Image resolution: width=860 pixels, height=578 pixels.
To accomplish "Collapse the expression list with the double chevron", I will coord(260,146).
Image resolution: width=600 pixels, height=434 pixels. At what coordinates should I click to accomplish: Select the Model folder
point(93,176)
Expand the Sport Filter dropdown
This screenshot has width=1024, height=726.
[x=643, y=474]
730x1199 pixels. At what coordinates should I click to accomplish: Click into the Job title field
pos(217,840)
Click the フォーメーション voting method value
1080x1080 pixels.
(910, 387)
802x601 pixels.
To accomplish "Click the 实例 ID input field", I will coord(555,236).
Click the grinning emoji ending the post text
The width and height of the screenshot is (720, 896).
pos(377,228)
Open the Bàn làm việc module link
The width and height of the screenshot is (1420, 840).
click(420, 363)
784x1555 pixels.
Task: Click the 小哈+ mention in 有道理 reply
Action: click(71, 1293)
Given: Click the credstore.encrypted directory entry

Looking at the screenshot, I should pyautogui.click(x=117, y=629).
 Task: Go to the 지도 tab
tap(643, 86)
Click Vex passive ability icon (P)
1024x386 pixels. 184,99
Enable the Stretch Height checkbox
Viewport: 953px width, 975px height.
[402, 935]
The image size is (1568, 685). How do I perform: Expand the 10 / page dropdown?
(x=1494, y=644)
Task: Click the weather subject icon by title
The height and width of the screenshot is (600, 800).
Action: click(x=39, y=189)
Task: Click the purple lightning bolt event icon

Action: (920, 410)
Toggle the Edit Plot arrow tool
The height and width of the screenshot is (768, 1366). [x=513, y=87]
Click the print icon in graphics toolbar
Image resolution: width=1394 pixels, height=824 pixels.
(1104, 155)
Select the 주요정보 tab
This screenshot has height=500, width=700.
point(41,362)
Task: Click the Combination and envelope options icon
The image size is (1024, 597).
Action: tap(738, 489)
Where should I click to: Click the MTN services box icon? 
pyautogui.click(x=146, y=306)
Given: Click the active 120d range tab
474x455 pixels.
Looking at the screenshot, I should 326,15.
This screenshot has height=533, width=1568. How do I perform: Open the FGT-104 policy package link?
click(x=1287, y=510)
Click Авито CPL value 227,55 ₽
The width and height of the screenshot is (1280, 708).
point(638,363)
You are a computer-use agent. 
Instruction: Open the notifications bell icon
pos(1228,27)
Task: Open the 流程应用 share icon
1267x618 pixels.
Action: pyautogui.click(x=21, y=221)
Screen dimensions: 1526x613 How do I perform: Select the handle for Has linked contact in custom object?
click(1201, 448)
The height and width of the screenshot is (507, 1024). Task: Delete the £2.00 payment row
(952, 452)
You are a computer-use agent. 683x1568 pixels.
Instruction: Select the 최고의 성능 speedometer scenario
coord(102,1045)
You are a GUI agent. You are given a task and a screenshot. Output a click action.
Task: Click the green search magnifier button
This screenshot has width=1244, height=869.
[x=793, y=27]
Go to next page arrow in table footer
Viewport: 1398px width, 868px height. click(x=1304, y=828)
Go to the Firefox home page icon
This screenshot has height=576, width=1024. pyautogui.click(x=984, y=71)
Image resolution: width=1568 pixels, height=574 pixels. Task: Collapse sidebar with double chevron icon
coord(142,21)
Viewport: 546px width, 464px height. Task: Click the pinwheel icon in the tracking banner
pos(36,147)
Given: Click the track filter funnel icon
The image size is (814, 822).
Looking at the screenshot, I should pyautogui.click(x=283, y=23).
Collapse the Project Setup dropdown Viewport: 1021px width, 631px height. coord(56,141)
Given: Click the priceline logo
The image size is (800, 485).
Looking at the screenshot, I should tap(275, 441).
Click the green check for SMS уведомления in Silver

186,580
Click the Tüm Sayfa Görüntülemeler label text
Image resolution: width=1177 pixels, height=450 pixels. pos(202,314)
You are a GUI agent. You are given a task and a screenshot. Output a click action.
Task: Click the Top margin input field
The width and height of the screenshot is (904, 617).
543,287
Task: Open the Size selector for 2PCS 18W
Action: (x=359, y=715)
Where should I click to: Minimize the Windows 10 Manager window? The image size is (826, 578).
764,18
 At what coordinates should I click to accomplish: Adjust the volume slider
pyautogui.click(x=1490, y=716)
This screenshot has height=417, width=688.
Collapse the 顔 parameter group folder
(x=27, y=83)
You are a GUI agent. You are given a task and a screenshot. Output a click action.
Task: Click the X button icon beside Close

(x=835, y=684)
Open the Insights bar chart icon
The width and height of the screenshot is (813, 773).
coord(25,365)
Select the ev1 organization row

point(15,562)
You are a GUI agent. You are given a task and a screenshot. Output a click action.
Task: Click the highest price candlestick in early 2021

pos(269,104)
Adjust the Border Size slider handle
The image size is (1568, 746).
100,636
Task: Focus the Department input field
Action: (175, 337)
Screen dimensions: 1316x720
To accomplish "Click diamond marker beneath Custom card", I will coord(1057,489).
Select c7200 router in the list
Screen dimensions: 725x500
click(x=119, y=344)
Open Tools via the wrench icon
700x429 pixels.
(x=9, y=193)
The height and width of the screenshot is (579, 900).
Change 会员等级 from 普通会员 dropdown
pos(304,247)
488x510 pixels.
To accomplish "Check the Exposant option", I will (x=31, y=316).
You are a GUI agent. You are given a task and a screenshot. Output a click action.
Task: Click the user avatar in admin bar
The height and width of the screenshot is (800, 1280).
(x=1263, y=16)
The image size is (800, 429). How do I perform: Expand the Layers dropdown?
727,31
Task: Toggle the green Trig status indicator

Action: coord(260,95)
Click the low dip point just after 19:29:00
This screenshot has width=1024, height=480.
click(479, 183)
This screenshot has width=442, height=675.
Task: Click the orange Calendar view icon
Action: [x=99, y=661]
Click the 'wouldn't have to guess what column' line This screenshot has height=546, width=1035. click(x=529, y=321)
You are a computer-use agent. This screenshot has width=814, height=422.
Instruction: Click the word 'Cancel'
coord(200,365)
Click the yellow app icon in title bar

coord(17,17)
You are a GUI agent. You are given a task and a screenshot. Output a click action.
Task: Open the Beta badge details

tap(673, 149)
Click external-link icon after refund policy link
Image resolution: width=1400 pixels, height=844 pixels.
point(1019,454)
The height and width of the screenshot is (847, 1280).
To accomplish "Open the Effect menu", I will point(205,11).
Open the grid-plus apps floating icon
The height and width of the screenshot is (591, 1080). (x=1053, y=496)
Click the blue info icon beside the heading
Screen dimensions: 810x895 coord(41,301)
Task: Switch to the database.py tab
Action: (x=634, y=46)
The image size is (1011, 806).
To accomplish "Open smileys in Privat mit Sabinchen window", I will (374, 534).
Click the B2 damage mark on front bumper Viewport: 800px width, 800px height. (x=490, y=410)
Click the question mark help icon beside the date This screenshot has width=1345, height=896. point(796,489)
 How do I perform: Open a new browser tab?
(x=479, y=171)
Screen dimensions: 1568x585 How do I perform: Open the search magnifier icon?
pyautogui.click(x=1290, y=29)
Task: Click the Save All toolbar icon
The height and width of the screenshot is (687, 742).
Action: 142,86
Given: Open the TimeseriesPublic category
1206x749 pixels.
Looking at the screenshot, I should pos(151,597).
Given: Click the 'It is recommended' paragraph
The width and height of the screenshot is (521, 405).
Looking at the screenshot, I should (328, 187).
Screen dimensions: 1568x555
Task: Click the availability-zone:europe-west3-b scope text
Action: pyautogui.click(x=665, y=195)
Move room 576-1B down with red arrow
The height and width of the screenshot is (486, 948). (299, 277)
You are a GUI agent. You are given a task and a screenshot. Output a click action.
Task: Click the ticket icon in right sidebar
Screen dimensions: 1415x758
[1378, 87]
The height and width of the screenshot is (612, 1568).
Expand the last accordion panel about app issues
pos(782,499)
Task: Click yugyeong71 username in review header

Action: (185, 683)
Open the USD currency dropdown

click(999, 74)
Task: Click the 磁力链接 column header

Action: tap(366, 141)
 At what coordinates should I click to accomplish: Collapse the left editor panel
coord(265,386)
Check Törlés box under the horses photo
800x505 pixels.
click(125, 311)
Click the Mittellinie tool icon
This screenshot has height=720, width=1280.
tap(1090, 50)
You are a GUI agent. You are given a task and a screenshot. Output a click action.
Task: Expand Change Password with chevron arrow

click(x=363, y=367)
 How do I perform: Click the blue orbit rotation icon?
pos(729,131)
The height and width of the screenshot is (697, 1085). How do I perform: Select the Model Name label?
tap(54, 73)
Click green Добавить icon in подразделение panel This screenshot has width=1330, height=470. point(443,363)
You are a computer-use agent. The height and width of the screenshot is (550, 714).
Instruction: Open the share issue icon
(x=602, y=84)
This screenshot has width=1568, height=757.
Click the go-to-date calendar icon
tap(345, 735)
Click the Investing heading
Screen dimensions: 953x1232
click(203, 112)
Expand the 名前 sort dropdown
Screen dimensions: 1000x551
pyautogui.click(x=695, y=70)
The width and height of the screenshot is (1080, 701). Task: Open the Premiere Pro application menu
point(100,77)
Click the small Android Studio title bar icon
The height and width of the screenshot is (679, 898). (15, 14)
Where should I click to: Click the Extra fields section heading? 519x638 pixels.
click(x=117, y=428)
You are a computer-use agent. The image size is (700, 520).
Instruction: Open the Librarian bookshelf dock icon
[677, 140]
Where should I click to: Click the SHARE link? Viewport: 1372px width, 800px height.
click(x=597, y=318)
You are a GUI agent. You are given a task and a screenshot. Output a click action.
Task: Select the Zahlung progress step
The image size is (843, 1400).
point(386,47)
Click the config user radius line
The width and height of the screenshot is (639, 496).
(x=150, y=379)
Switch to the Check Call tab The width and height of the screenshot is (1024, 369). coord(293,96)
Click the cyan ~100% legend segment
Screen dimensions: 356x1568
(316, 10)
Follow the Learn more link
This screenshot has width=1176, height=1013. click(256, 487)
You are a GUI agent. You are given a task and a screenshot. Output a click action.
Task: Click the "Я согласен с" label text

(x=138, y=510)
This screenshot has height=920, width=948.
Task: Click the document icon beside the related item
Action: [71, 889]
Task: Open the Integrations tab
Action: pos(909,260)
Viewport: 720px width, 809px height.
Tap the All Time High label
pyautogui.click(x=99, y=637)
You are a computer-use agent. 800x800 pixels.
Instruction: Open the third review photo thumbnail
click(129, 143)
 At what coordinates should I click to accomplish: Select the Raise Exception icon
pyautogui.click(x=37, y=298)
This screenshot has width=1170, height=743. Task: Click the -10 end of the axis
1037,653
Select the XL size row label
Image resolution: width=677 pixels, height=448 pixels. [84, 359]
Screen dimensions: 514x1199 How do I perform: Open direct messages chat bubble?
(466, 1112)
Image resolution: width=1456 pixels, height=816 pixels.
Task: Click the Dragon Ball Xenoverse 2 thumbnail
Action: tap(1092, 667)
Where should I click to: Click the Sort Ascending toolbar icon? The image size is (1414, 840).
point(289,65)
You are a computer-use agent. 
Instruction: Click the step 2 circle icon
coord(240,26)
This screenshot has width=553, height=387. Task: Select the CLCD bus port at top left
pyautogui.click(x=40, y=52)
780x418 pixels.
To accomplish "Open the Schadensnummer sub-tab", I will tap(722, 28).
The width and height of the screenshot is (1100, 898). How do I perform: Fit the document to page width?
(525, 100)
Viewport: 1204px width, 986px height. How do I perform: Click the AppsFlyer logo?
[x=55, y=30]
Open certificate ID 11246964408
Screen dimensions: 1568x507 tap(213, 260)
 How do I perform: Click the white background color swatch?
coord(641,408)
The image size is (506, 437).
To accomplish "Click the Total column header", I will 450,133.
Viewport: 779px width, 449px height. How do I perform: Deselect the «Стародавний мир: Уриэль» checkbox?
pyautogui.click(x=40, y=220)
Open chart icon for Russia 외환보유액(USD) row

----------------

**Task requirements**
Send back exactly the lines of the listing above starting at the one with "Image resolution: width=1568" and ending at the one with "Given: Click the track filter funnel icon", inclusive, and no others.

**Your solution**
Image resolution: width=1568 pixels, height=574 pixels. Task: Collapse sidebar with double chevron icon
coord(142,21)
Viewport: 546px width, 464px height. Task: Click the pinwheel icon in the tracking banner
pos(36,147)
Given: Click the track filter funnel icon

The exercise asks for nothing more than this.